# Audio Applet



## Swida (16. Aug 2004)

Hi!

Wollte wissen ob jemand ein folgendes audio applet weiss:

Abspielbare wave datei bei der man abtastfrequenz und bittiefe ändern kann. Die Änderungen sind sofort beim aktuellen wave zu hören (schlechtere /bessere) qualität.

Würde so ein applet dringend brauchen bin jedoch nicht der java guru und wage mich nicht an so ein projekt.

danke, mfg


----------



## L-ectron-X (16. Aug 2004)

Ein "normales" Applet kann nur .au-Dateien abspielen. Auch der Zugriff .au-Dateien ist mit Applets nicht ganz so einfach.

Wenn das Applet auch .wav-Dateien abspielen soll, sollte es als JApplet implementiert werden. Das hat aber wieder Nachteile bei der Einsetzbarkeit. Denn im IE ist noch eine alte inkompatible JVM implementiert und nur wenige IE-Benutzer machen sich darum gedanken.


----------



## Illuvatar (16. Aug 2004)

Doch auch normale Applets können seit 1.2 wav.

Wie man das andere einbaut bzw ob es das schon gibt weiß ich net.


----------



## L-ectron-X (16. Aug 2004)

Na gut, dann habe ich mich etwas ungeschickt ausgedrückt. Mit "normalen" Applets meinte ich die 1.1.8-kompatiblen.


----------

※

- **Zu bearbeiten**
(A) Welche Applets meinte L-ectron-X im Forumsthread zum Audio-Applet mit „normalen“ Applets?
(B) Gib aus den Datensätzen die Zeilen wortgetreu wieder, beginnend mit der Zeile, die „This screenshot has height=1008, width=1201.“ enthält, bis einschließlich der Zeile, die „Open the MAKO“ enthält.

※

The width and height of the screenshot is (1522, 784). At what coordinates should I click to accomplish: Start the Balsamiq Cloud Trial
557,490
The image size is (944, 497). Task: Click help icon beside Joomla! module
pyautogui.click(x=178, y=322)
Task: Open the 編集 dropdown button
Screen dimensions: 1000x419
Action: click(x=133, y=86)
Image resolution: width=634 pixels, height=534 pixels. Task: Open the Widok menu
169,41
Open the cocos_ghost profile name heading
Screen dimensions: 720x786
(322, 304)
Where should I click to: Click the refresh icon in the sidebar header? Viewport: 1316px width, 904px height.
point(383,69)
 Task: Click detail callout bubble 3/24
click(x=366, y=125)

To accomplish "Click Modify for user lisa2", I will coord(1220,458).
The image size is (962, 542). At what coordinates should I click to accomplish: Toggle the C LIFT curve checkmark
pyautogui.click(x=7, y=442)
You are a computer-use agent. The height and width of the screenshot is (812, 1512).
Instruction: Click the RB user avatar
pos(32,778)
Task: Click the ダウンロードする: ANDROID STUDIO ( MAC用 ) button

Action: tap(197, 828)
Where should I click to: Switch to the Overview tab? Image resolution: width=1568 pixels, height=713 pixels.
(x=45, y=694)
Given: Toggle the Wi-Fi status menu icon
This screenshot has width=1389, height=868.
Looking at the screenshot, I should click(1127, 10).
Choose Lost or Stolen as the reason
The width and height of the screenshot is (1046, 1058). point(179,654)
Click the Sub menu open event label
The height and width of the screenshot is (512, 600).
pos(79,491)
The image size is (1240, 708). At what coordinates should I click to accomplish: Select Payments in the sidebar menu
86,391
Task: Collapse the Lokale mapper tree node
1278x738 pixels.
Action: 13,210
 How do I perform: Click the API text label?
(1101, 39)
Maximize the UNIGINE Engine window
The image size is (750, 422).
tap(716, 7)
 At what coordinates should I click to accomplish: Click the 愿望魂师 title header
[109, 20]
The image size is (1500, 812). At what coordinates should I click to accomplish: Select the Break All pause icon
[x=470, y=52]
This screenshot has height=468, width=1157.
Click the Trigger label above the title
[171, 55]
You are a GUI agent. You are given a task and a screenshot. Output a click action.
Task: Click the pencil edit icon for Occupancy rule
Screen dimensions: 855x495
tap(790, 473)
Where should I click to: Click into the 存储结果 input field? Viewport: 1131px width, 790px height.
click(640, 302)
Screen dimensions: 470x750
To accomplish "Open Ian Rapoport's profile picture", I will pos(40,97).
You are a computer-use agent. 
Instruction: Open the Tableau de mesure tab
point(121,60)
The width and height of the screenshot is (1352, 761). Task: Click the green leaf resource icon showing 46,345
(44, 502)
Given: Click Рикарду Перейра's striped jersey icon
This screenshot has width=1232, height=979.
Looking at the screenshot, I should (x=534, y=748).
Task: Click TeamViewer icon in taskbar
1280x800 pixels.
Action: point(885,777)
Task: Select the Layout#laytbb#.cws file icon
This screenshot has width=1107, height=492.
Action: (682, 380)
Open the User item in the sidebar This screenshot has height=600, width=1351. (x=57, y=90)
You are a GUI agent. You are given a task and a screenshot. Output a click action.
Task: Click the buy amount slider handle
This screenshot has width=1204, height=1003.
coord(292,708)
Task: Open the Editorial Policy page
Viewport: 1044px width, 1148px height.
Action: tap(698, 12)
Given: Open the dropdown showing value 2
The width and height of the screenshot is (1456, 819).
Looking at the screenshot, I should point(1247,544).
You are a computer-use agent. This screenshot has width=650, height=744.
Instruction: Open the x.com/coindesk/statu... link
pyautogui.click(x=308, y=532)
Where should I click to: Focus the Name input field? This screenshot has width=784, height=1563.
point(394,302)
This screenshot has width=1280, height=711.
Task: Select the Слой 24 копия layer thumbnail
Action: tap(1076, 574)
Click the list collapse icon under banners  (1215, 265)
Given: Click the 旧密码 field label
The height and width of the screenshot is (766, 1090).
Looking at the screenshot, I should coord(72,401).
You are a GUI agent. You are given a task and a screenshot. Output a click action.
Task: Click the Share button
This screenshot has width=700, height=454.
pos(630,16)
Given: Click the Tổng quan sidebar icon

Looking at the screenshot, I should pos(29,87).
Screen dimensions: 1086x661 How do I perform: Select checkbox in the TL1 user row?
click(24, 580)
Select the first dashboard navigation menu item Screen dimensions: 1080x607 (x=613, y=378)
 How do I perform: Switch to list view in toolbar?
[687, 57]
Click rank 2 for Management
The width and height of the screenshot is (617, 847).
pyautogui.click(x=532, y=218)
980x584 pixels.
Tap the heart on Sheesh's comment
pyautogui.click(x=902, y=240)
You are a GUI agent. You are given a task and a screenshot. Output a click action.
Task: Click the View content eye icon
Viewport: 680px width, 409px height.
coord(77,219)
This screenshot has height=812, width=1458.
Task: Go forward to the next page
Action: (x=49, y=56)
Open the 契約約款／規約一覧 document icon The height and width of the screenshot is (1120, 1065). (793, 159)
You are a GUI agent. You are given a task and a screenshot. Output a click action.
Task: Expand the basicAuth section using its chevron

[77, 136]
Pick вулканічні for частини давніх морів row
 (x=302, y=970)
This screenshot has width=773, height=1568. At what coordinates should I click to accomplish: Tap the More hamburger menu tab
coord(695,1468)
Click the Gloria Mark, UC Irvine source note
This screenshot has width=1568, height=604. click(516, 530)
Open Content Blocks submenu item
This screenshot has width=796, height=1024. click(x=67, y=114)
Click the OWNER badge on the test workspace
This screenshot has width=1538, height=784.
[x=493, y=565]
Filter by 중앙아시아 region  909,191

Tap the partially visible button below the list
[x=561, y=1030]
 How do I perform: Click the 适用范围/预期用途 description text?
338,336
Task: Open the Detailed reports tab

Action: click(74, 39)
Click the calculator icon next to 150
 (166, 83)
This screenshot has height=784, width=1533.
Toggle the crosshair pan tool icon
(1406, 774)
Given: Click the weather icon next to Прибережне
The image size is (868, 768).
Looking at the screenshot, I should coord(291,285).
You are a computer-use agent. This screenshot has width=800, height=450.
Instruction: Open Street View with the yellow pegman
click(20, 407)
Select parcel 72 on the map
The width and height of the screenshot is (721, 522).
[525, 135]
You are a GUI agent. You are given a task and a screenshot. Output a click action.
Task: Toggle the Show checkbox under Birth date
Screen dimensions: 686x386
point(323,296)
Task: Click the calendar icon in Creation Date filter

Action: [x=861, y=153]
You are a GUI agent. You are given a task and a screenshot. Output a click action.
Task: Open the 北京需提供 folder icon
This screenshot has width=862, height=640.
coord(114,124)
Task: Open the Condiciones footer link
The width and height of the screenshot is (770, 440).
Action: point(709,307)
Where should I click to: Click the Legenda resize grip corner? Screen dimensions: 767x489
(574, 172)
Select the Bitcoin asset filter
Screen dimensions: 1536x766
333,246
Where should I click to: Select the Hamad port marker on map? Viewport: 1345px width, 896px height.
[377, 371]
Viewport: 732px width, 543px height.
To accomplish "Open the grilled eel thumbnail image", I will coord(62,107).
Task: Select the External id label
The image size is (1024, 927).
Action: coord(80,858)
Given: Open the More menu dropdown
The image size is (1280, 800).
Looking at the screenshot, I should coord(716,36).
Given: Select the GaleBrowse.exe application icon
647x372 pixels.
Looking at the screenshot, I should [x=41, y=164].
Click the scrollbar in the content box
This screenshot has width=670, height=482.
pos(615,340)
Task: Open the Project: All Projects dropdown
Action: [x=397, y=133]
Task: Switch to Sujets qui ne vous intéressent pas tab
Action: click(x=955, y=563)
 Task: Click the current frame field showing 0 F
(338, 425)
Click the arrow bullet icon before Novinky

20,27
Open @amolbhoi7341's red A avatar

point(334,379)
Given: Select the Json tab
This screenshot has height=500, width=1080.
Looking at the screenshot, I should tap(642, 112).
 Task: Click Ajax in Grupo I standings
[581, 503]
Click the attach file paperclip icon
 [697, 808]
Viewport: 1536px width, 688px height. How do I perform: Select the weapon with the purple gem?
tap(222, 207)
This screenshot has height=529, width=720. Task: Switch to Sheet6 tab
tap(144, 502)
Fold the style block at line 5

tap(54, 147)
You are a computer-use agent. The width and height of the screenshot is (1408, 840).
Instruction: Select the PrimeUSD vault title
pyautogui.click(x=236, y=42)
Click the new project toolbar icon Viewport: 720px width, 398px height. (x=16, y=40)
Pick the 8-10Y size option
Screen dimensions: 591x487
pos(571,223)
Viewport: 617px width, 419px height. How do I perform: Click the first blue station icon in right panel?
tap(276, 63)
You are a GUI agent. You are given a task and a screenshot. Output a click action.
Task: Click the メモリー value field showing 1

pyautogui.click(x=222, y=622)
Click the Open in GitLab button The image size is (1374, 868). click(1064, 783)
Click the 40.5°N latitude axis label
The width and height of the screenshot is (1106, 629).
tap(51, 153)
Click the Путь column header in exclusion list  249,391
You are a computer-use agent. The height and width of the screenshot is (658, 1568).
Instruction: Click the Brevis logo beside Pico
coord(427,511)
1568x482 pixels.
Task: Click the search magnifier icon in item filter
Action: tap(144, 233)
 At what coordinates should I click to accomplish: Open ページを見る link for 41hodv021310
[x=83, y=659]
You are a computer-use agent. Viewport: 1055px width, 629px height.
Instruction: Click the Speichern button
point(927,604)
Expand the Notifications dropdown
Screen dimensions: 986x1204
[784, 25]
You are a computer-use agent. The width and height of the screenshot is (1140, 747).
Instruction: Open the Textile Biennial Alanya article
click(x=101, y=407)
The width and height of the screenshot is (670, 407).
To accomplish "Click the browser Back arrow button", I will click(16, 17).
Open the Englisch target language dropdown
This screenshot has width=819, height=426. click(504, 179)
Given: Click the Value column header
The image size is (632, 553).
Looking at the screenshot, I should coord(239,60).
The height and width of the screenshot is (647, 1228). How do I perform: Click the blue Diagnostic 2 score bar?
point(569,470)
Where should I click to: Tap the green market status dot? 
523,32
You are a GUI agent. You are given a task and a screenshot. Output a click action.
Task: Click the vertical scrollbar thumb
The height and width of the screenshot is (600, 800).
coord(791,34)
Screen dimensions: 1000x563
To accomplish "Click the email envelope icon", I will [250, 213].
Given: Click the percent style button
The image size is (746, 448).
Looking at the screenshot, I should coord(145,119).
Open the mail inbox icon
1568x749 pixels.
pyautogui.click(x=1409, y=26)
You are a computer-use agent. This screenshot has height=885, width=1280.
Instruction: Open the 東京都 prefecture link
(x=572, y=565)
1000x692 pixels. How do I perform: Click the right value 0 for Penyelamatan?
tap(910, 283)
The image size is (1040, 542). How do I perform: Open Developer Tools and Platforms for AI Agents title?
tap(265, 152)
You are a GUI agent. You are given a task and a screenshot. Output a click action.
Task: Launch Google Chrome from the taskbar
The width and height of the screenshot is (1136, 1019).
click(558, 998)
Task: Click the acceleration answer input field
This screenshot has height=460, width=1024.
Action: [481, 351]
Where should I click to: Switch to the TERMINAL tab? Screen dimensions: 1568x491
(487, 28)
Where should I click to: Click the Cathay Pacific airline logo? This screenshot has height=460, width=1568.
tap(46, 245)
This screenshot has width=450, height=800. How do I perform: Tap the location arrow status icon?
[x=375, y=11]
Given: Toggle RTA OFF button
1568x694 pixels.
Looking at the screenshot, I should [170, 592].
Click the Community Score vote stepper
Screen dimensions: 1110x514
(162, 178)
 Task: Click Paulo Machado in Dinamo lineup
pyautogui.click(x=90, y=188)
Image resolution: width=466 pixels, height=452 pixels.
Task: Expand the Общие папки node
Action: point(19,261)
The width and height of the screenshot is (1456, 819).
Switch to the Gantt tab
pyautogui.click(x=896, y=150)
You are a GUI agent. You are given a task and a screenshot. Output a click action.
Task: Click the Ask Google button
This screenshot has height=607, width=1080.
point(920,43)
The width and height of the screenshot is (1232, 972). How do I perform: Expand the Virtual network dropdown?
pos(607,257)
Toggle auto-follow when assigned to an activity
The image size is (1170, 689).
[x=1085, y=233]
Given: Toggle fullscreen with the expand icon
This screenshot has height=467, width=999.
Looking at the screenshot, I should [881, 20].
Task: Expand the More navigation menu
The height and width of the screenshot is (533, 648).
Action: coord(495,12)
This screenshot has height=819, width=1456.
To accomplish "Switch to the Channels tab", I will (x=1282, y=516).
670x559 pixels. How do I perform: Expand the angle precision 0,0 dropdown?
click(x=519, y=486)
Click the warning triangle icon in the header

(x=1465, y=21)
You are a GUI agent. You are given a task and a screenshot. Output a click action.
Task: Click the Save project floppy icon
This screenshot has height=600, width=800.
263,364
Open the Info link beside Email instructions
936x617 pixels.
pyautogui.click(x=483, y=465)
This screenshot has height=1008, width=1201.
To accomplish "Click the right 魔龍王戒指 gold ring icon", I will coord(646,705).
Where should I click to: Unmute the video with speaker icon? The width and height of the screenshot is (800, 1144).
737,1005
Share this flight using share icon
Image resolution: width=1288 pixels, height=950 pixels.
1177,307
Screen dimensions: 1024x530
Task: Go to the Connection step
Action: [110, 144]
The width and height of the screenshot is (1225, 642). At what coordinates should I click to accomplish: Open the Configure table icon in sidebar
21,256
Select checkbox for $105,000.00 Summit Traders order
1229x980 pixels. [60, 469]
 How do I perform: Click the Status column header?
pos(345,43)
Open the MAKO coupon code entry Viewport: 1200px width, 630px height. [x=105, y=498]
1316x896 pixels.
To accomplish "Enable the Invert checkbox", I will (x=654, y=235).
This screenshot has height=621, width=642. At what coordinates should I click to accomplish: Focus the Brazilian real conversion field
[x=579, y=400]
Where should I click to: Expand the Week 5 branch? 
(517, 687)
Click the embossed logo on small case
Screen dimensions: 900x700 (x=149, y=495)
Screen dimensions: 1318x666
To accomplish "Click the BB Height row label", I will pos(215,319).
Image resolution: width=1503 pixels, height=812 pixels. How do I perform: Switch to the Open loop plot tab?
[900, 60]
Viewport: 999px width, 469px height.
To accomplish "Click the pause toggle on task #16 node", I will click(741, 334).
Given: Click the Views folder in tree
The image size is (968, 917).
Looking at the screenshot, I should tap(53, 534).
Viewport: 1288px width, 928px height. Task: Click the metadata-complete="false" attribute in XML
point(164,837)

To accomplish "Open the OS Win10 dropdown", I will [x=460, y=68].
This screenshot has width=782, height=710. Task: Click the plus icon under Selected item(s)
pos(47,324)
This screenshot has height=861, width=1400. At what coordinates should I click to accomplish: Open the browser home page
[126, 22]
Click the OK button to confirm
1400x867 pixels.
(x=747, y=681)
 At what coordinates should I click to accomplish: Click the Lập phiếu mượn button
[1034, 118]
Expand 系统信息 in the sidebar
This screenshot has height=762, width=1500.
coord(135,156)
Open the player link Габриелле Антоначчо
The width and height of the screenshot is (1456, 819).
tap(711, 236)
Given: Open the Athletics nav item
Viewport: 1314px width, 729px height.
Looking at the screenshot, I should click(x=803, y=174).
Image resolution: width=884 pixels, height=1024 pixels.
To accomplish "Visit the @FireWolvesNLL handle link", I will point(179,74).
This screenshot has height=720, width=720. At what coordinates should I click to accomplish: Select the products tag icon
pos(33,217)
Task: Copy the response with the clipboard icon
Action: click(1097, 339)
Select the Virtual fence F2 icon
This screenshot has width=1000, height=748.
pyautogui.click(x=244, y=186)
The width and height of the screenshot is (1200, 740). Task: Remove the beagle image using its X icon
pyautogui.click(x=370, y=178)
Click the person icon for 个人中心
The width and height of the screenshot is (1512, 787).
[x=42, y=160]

※

- **Lösungen**
(A) Die 1.1.8-kompatiblen Applets.

(B)
This screenshot has height=1008, width=1201.
To accomplish "Click the right 魔龍王戒指 gold ring icon", I will coord(646,705).
Where should I click to: Unmute the video with speaker icon? The width and height of the screenshot is (800, 1144).
737,1005
Share this flight using share icon
Image resolution: width=1288 pixels, height=950 pixels.
1177,307
Screen dimensions: 1024x530
Task: Go to the Connection step
Action: [110, 144]
The width and height of the screenshot is (1225, 642). At what coordinates should I click to accomplish: Open the Configure table icon in sidebar
21,256
Select checkbox for $105,000.00 Summit Traders order
1229x980 pixels. [60, 469]
 How do I perform: Click the Status column header?
pos(345,43)
Open the MAKO coupon code entry Viewport: 1200px width, 630px height. [x=105, y=498]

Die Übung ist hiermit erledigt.